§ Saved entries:
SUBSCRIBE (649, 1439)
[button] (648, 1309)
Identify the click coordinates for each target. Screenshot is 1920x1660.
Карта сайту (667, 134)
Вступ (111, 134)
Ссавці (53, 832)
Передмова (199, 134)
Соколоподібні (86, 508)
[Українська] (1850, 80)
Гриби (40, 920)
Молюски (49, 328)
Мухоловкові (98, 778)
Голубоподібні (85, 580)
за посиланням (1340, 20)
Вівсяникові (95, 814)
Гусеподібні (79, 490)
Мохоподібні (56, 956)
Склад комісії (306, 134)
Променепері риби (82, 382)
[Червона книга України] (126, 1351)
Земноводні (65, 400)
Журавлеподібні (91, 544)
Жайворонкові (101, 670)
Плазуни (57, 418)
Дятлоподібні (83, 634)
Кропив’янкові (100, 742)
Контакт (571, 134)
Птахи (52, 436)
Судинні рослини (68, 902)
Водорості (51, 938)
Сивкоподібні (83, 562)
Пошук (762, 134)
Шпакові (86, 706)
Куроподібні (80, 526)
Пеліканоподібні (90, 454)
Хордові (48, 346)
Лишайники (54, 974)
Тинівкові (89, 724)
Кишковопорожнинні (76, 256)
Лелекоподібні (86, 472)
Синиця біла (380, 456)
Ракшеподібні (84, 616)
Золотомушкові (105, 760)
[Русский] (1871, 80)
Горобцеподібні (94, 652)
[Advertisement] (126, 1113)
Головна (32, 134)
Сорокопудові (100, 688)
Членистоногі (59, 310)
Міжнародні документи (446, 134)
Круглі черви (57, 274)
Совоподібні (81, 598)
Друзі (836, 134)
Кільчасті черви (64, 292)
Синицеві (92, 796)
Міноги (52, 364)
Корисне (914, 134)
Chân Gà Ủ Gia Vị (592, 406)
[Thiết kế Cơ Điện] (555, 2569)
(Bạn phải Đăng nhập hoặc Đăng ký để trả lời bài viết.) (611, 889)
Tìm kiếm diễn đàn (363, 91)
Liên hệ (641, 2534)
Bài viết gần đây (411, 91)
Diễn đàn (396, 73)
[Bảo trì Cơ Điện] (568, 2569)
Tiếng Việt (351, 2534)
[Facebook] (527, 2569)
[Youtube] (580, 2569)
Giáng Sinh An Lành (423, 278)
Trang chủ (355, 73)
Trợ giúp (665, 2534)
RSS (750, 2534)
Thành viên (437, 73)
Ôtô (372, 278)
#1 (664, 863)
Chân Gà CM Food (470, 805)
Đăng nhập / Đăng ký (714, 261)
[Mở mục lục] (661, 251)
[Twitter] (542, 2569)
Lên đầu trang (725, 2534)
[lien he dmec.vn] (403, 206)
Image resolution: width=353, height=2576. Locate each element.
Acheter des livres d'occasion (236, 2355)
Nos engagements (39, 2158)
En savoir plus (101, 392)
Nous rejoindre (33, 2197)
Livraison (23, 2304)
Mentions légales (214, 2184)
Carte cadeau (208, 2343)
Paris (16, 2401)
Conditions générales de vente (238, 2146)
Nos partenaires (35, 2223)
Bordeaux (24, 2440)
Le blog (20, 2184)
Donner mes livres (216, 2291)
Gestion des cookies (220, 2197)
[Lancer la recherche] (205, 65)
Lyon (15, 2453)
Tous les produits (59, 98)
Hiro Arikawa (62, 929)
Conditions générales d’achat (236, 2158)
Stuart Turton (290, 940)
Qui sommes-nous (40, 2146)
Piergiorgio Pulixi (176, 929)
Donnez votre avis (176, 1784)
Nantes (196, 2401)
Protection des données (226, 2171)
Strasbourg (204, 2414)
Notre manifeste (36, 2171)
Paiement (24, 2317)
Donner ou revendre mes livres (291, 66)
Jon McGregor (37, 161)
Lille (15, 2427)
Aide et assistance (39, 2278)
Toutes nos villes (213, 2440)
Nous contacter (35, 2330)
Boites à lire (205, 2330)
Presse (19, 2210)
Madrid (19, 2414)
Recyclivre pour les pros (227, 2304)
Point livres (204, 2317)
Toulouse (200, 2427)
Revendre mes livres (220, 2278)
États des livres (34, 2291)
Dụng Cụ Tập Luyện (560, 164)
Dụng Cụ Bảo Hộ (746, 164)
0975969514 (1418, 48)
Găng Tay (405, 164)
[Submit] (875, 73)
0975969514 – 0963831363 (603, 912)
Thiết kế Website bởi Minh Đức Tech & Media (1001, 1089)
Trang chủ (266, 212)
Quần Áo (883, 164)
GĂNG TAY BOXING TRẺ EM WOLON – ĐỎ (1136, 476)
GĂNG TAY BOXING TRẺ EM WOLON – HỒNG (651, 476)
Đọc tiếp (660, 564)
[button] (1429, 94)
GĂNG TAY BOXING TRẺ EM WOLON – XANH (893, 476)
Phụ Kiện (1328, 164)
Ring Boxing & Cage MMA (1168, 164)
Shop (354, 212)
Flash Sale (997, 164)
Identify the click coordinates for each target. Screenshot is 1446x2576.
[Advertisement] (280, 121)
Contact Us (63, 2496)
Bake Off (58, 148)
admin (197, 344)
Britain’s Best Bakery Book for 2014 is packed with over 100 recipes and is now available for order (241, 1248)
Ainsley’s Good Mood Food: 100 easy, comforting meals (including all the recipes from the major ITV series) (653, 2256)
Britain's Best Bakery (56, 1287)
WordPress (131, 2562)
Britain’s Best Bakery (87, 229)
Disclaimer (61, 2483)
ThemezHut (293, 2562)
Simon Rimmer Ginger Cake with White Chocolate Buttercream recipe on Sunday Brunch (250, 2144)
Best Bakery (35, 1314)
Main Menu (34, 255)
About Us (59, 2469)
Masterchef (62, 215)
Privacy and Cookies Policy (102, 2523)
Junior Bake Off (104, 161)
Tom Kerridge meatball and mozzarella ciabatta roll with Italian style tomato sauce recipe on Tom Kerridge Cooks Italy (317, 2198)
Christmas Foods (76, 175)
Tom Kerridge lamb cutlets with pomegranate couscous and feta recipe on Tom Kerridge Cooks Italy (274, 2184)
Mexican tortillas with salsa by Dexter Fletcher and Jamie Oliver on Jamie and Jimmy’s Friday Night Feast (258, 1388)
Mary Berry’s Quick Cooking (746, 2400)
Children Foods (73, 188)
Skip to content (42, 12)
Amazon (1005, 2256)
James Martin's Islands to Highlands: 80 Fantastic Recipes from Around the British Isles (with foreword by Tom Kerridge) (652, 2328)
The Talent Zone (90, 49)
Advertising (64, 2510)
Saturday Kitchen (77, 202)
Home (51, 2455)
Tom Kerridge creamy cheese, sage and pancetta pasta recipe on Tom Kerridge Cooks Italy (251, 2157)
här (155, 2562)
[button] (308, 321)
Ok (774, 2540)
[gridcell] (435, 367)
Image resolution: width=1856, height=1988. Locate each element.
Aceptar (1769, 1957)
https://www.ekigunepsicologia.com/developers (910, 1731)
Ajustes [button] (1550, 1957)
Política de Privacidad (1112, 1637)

§ Prompt: Above are records; repeat only the lines starting at the line with "Flash Sale (997, 164)" and ending at the line with "Britain’s Best Bakery Book", exactly as they appear, both included.

§ Answer for the task:
Flash Sale (997, 164)
Identify the click coordinates for each target. Screenshot is 1446x2576.
[Advertisement] (280, 121)
Contact Us (63, 2496)
Bake Off (58, 148)
admin (197, 344)
Britain’s Best Bakery Book for 2014 is packed with over 100 recipes and is now available for order (241, 1248)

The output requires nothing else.